## Excerpted records
***

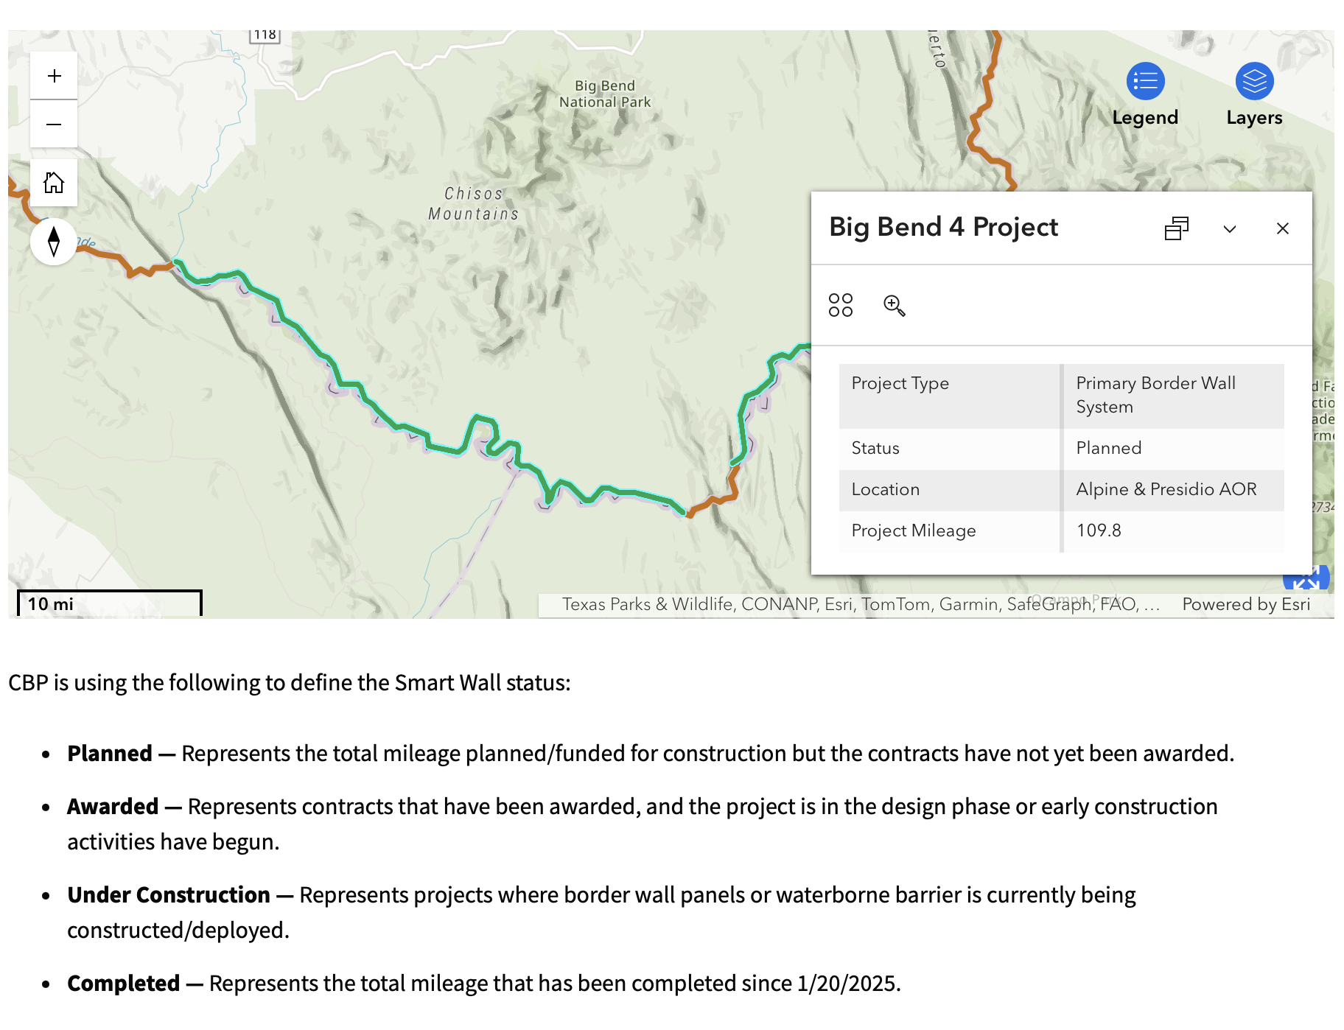Collapse the Big Bend 4 Project popup
Image resolution: width=1344 pixels, height=1030 pixels.
(x=1229, y=228)
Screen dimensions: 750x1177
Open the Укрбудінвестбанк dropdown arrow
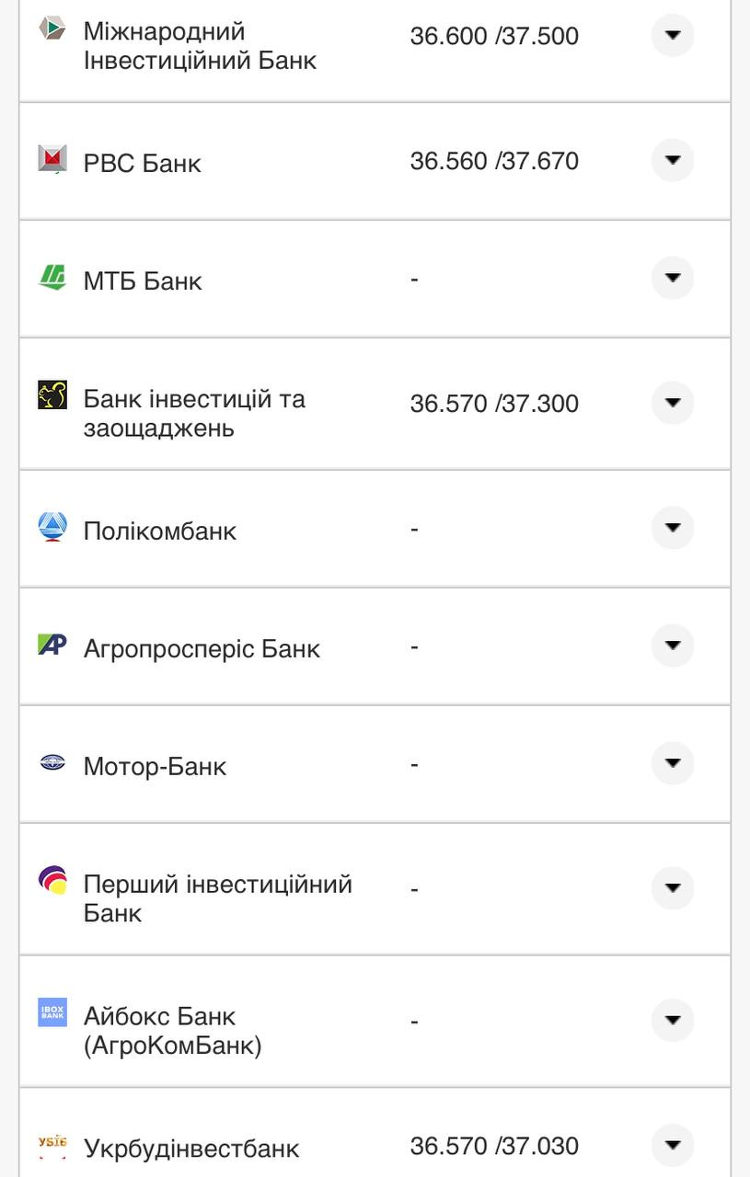click(x=673, y=1146)
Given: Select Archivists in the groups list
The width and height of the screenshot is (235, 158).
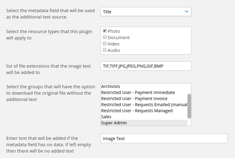Looking at the screenshot, I should 144,86.
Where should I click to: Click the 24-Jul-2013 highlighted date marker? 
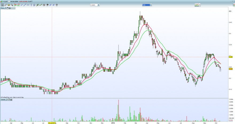tap(52, 123)
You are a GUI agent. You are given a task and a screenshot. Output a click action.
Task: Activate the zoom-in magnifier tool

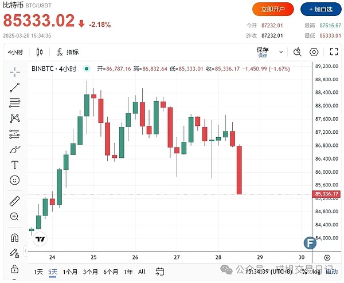pyautogui.click(x=15, y=217)
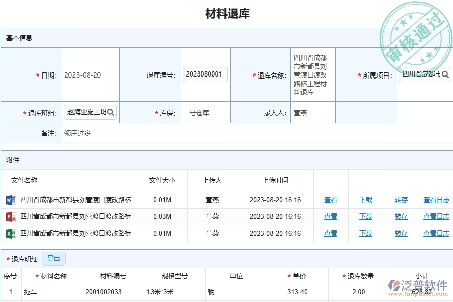Open 查看 link on the second attachment

tap(331, 216)
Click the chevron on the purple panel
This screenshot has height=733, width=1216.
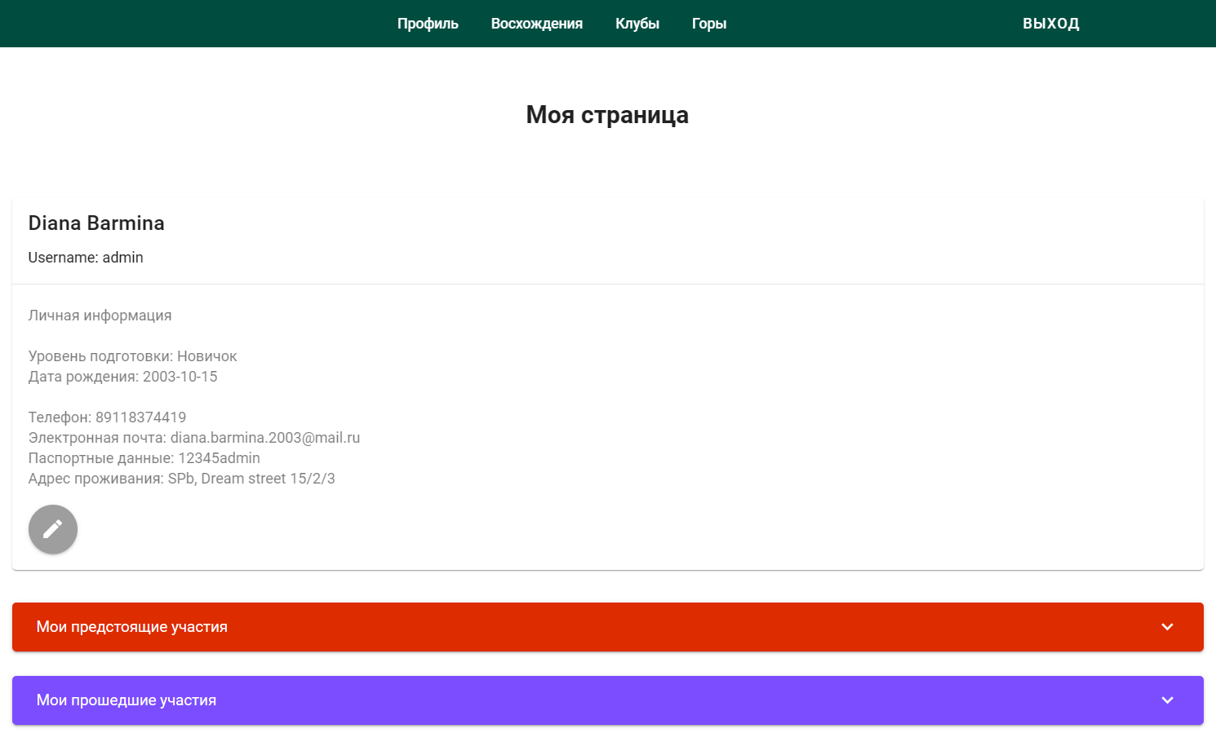1167,700
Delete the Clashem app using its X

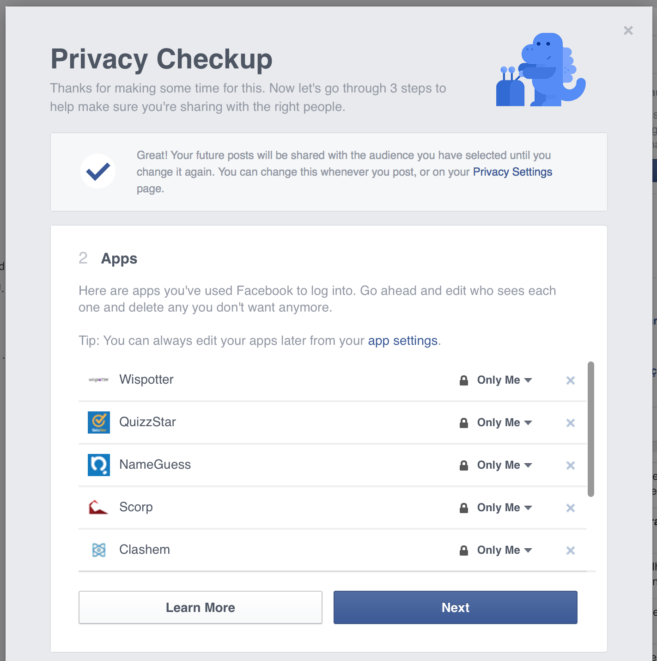pos(571,551)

***

Return the lines from the one containing "This screenshot has height=733, width=1216." through the last line of the records, both included, exactly as written and with no pictures.

## Written answer
This screenshot has height=733, width=1216.
1167,700
Delete the Clashem app using its X

pos(571,551)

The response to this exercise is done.